C.E. Morgan “Twins”
Summer Fiction: 20 Under 40
June14/21 “The New Yorker”
The New Yorker’s reviewer of C.E. Morgan’s first novel, All the Living, wrote: “This lyrical tale of grief and gruelling love on a tobacco farm takes place in the mid-nineteen-eighties but, if not for glimpses of linoleum and double-wides, might recall an earlier time.”
If I’d read that before I launched into “Twins”, one of the longest stories in The New Yorker’s 20Under40 focus that I’ve read so far, I would have had a better idea of what to expect. Grief. Gruelling love.
Perhaps not the best reading material for a long commute home at the end of a draining workday. But C.E. Morgan’s characters took hold and I couldn’t stop myself from reading.
She says in her Q&A (which is here) that “The piece is from a book I’m working on. I saw a boy’s face in a film and the book idea came.”

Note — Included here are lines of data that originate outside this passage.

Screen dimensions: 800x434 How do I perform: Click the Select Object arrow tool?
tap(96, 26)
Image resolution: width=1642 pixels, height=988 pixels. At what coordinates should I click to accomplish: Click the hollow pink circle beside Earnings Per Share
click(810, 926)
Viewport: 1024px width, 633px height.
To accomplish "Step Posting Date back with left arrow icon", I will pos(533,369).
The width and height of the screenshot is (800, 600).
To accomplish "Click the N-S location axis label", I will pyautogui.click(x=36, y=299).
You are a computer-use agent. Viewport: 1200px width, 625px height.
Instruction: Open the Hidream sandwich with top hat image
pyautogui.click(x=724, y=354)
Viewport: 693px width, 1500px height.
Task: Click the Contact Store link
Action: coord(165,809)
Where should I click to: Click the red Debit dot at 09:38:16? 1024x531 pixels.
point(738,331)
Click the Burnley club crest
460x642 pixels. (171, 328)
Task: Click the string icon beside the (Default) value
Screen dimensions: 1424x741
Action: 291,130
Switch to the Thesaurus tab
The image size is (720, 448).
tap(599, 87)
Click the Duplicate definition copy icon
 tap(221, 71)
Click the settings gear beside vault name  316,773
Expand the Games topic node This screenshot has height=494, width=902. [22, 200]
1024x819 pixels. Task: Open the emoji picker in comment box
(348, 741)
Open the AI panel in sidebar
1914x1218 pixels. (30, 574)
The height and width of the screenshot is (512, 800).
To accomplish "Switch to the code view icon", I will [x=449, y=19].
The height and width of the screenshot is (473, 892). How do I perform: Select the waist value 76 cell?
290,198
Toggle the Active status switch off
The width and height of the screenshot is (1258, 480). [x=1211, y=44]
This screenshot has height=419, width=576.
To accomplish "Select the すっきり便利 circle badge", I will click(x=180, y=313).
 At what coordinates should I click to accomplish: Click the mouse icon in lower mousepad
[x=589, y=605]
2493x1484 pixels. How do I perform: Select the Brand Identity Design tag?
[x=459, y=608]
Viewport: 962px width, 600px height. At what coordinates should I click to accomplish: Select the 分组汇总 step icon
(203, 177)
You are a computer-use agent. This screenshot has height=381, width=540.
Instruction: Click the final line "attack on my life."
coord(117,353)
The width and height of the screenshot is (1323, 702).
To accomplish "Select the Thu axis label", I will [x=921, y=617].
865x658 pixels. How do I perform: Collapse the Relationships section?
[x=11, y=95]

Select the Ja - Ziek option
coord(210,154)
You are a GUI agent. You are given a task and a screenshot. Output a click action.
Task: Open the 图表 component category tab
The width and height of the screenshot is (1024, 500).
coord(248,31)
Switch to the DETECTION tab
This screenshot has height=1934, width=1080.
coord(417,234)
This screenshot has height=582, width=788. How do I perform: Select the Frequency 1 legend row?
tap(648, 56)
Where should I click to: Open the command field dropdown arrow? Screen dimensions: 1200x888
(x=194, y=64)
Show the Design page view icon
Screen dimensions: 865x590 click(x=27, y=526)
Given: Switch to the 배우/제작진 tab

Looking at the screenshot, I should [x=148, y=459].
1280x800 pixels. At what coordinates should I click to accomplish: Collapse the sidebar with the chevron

It’s interesting that she answers this question (what inspired “Twins”) because in an Author Spotlight in January Magazine in 2009, she says that she’s never understood the question “What inspires you?”, but perhaps she’s just remembered that she’s a writer, so she can make up stuff, even if she doesn’t understand it.
“Twins” does feel like a search for answers, answers for questions that the twins haven’t even learned to pose yet. It’s a story about intimacy (and its absence) and the gaps left between hopes, about losses that haven’t been quantified yet.
It leaves you hanging, not in an edge-of-your-seat way, but in a way this-is-part-of-a-longer-work-way. But that’s okay with me. Because it’s a longer work that I would like to read.
Have you read All the Living? Or this short story?